Following their historic vote to join the United Auto Workers in April, workers at a Volkswagen plant in Chattanooga, Tennessee held a rally on Sunday as they prepare to head into their first round of negotiations with the company this week.
With their vote, the Chattanooga workers became the first Southern automakers not affiliated with one of the Big Three auto companies to win a union.
“Just a few months ago, you voted 3-1 to join the UAW,” the union’s president Shawn Fain told the assembled workers, adding, “You had faith, and you moved mountains, you overcame opposition, and you won your union.”
At a rally that began at 1:30 pm Eastern Time on Sunday, Fain told gathered workers that they were now ready for the “next step.”
“We tell Volkswagen, get out your pens, because it’s time to put it down in writing,” Fain said.
Heading into negotiations, the UAW is set to make several demands of Volkswagen, among them improved health and safety; competitive wages including cost of living allowances, profit sharing, and no tiers; improved paid-time-off polices; more retirement security; affordable healthcare; and union protections such as due process, union representation, paid time for union work, job training, and fair promotion policies.
Fain warned the workers that the company and the corporate media would try to fearmonger about the union’s demands.
“They’re going to say that our righteous fight for a high quality of life for the working class will wreck the economy or derail the transition to EV,” Fain said, adding, “The only economy that’s going to get wrecked in this is their economy that only works for the rich and the corporate class.”
Fain shared figures showing that Volkswagen had increased its profits since 2021 by 49% compared with the previous three years, securing $24 billion in profits in 2023 alone. But instead of sharing that windfall equitably with the workforce and the local economy, it paid CEO Oliver Blume $10.5 million and wealthy shareholders $12.7 billion. Shareholders have seen their dividends jump by 288% in two years.
“That’s billions of dollars that have been robbed from the workers who generated those profits,” Fain said. “It’s billions of dollars that weren’t spent on the EV transition. It’s billions of dollars being spent on mansions in faraway countries and yachts in private marinas, and not being spent in the local businesses right here in Tennessee.”
At the same time, workers at the Chattanooga plant had produced more than 1.5 million vehicles for over $50 billion in sales since 2011.
“You’re the backbone of this plant, you’re the backbone of this company, and you deserve your fair share of the wealth that you create,” Fain said, adding, “With the kinds of profits you’re generating, Volkswagen could double your wages, not raise prices, and still make billions of dollars. It’s a choice.”
Ultimately, Fain said the figures he cited had one cause: “corporate greed.”
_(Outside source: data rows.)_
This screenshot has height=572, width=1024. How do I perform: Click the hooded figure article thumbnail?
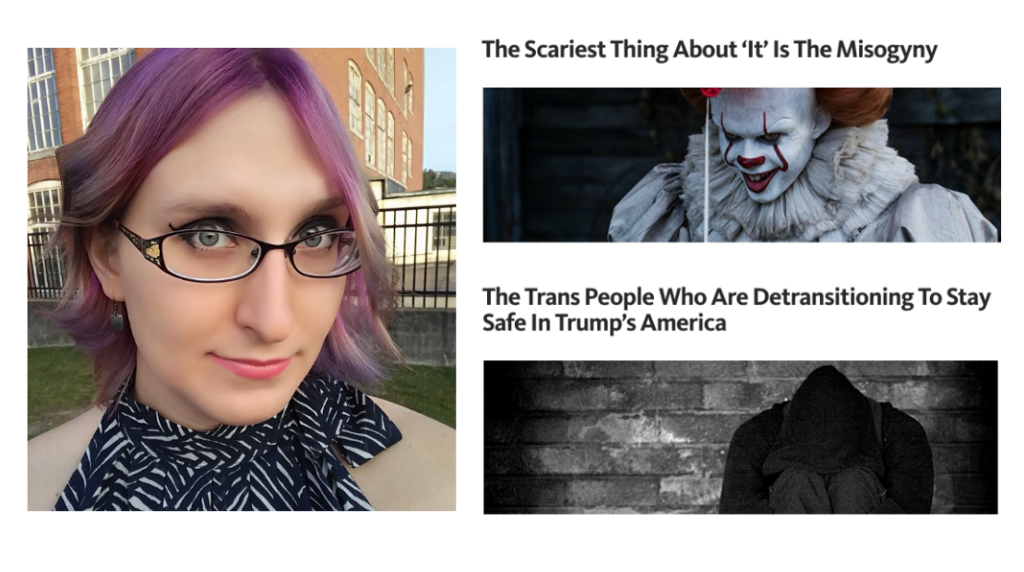tap(741, 437)
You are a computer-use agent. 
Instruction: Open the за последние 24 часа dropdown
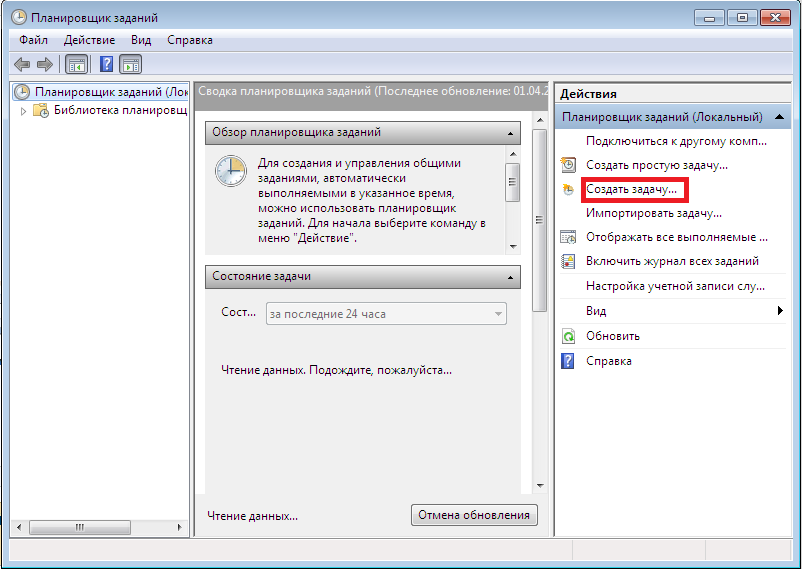[x=497, y=314]
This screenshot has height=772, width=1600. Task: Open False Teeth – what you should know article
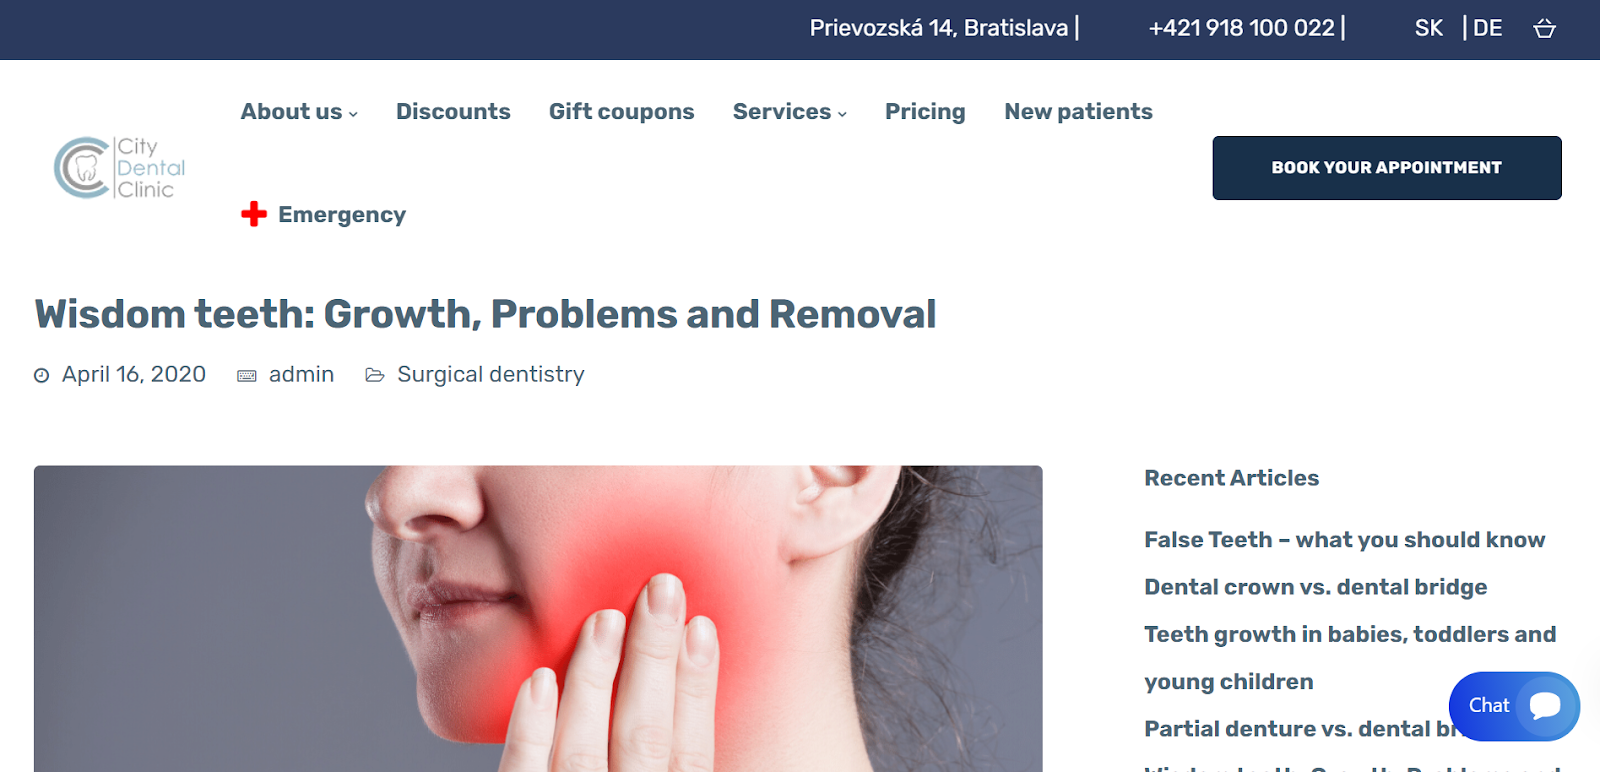(x=1345, y=540)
Fain noted that the Chattanooga workers were entering negotiations for their first union contract roughly one year after UAW workers at the Big Three car makers launched their historic stand up strike, ultimately winning record-breaking contracts from General Motors, Ford, and Stellantis.
“Since that moment, workers everywhere including here at Volkswagen are standing up to fight corporate greed and demand your fair share in the economy,” Fain said.
He told the Chattanooga workers, “Now is your time to win a record contract and make history again.”